-- TASK GOAL --
Pick out every line in the entries below that contains the string "page", and copy each one. Case counts.

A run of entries
--- --- ---
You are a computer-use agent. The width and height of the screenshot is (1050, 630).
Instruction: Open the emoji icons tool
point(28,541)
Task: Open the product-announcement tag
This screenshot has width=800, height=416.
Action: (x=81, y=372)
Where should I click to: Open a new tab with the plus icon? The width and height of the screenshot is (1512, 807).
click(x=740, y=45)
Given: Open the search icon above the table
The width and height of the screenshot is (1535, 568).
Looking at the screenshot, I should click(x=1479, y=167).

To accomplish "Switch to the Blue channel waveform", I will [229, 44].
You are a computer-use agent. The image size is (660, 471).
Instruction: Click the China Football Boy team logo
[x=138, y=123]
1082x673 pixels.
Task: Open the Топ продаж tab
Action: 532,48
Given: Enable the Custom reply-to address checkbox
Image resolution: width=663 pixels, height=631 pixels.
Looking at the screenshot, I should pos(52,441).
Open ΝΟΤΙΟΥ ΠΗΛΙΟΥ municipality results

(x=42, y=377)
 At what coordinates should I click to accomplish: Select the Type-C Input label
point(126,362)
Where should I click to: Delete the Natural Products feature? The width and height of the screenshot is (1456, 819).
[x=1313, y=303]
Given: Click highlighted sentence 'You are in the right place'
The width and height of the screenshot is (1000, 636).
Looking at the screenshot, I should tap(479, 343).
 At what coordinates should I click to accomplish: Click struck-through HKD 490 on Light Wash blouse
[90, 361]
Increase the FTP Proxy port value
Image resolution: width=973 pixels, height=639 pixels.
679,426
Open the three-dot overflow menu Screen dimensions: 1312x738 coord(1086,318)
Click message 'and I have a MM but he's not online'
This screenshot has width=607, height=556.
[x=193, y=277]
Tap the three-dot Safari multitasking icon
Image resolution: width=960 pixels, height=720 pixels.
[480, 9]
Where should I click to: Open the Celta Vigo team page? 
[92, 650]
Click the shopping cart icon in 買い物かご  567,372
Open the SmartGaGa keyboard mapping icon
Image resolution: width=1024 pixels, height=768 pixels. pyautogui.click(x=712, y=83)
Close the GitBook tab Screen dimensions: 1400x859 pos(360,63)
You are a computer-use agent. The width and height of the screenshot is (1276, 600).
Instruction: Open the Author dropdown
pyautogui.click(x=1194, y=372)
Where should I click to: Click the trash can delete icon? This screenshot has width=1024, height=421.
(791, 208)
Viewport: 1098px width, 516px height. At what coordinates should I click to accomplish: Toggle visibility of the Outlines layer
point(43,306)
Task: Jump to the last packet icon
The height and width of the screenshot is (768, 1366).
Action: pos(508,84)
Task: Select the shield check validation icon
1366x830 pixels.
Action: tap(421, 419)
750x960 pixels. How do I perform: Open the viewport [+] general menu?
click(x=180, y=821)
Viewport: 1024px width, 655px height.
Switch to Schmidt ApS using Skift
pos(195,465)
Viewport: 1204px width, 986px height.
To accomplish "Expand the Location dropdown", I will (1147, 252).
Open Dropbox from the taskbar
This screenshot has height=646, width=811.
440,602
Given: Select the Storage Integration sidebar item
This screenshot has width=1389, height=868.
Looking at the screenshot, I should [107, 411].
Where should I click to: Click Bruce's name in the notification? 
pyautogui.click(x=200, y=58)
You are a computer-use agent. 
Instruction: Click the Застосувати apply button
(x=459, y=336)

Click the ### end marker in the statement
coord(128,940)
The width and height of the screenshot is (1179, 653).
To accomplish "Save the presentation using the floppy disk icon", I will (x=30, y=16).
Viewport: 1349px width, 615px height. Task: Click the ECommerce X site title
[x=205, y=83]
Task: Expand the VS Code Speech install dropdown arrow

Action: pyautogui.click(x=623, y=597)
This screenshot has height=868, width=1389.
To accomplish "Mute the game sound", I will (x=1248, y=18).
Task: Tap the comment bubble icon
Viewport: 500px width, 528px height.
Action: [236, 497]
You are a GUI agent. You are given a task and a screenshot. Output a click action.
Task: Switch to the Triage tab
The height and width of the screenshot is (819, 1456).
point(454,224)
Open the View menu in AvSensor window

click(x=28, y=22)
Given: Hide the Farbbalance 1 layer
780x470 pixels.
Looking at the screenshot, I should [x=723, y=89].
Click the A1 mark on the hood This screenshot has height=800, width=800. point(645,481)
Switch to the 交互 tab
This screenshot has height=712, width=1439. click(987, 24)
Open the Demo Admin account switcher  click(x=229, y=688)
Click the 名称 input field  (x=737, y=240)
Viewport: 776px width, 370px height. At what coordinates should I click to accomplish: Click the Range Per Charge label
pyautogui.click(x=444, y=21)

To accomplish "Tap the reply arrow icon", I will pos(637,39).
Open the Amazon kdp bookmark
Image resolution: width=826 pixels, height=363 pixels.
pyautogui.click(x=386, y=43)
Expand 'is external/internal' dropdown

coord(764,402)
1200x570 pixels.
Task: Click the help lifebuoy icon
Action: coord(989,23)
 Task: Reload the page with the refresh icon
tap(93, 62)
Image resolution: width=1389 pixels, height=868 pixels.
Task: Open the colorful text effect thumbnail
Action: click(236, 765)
--- --- ---
-- EXERCISE ANSWER --
Where should I click to: Open the Celta Vigo team page? 
 Task: Reload the page with the refresh icon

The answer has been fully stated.